▽

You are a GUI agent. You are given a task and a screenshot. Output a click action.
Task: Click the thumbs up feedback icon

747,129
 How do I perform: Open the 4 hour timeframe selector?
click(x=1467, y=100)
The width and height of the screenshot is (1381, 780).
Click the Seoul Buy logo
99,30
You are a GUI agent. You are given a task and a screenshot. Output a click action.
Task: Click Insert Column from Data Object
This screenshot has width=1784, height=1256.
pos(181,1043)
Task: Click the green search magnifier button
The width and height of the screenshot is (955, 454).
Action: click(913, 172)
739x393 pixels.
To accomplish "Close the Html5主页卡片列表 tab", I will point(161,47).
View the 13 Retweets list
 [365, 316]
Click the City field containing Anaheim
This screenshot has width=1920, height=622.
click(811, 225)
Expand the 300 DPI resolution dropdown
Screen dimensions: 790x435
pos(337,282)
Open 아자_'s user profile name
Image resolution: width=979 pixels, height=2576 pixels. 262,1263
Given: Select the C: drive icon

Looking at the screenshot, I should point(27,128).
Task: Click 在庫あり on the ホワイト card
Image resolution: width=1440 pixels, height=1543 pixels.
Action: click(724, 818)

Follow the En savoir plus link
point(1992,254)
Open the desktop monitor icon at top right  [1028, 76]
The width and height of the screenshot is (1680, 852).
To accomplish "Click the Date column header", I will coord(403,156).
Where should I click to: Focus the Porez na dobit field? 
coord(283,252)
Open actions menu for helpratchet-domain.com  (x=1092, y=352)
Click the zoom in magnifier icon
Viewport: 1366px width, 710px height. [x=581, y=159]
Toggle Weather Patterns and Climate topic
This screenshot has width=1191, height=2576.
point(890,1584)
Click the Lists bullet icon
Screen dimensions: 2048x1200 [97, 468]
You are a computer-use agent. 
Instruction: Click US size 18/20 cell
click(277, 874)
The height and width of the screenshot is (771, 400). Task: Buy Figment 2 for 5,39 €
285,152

△

EXERCISE
Print each entry precisely. Include every line.

ANSWER AREA
You are a GUI agent. You are given a task and a screenshot. Output a click action.
Task: Click the thumbs up feedback icon

747,129
 How do I perform: Open the 4 hour timeframe selector?
click(x=1467, y=100)
The width and height of the screenshot is (1381, 780).
Click the Seoul Buy logo
99,30
You are a GUI agent. You are given a task and a screenshot. Output a click action.
Task: Click Insert Column from Data Object
This screenshot has width=1784, height=1256.
pos(181,1043)
Task: Click the green search magnifier button
The width and height of the screenshot is (955, 454).
Action: click(913, 172)
739x393 pixels.
To accomplish "Close the Html5主页卡片列表 tab", I will point(161,47).
View the 13 Retweets list
 [365, 316]
Click the City field containing Anaheim
This screenshot has width=1920, height=622.
click(811, 225)
Expand the 300 DPI resolution dropdown
Screen dimensions: 790x435
pos(337,282)
Open 아자_'s user profile name
Image resolution: width=979 pixels, height=2576 pixels. 262,1263
Given: Select the C: drive icon

Looking at the screenshot, I should point(27,128).
Task: Click 在庫あり on the ホワイト card
Image resolution: width=1440 pixels, height=1543 pixels.
Action: click(724, 818)

Follow the En savoir plus link
point(1992,254)
Open the desktop monitor icon at top right  [1028, 76]
The width and height of the screenshot is (1680, 852).
To accomplish "Click the Date column header", I will coord(403,156).
Where should I click to: Focus the Porez na dobit field? 
coord(283,252)
Open actions menu for helpratchet-domain.com  (x=1092, y=352)
Click the zoom in magnifier icon
Viewport: 1366px width, 710px height. [x=581, y=159]
Toggle Weather Patterns and Climate topic
This screenshot has width=1191, height=2576.
point(890,1584)
Click the Lists bullet icon
Screen dimensions: 2048x1200 [97, 468]
You are a computer-use agent. 
Instruction: Click US size 18/20 cell
click(277, 874)
The height and width of the screenshot is (771, 400). Task: Buy Figment 2 for 5,39 €
285,152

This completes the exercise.